By the time Caesar was preparing to introduce the new Julian calendar in 46 BCE, the calendar had slipped several months off the solar cycle. To correct this drift, Caesar added several short-term months to the end of the year, meaning that 46 BCE lasted 445 days. With the dawn of 45 BCE, the Julian calendar became the dominant system across the Roman world. It improved on previous calendars by measuring a year at 365.25 days, meaning that once every four years, an extra day would be added to the calendar.

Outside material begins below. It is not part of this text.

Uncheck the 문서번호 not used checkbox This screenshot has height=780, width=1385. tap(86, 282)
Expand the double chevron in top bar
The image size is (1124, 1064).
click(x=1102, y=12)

The Julian calendar would remain the standard across the western world until the 1500s. Even though it was much more accurate than calendars that came before it, the difference between the 365.25 days per year and the actual 365.2422 was enough that each year, the calendar drifted 11 minutes.

Enter the Catholic Church, who wanted to see the spring equinox be as close to the Easter holiday as possible each year.

“16th century popes were dealing with unrest in the Christian world,” Overtoom said. “Specifically, the rise of Protestantism, and the popes saw a change to the calendar as a way for Catholics to make the world catholic again, by basing it on the legacy of the First Council of Nicaea of 325 CE.”

The First Council of Nicaea was a gathering of Bishops that, among other things, determined when the celebration of Easter would occur.

And so, in 1582, Pope Gregory XIII ushered in the new, Gregorian calendar, further improving on the Julian calendar. It did this by taking out three leap years every 400 years, reducing the drift even more. To realign the calendar to the solar year, Pope Gregory declared Oct. 4, 1582 the last day of the Julian calendar. The next day would be the debut of the Gregorian calendar, on Oct. 15, skipping ten calendar days and righting the discrepancy.

An algorithm was devised to determine whether a leap year is skipped:

if (year is not divisible by 4) then (it is a common year)
else if (year is not divisible by 100) then (it is a leap year)
else if (year is not divisible by 400) then (it is a common year)
else (it is a leap year)

The calendar was quickly adopted by Catholic countries, and eventually, the rest of the world followed. Russia later adopted the calendar in the midst of World War I after the Bolshevik Revolution, Overtoom said. Saudi Arabia was the latest major country to make the transition, substituting the Islamic calendar for the Gregorian calendar in 2016.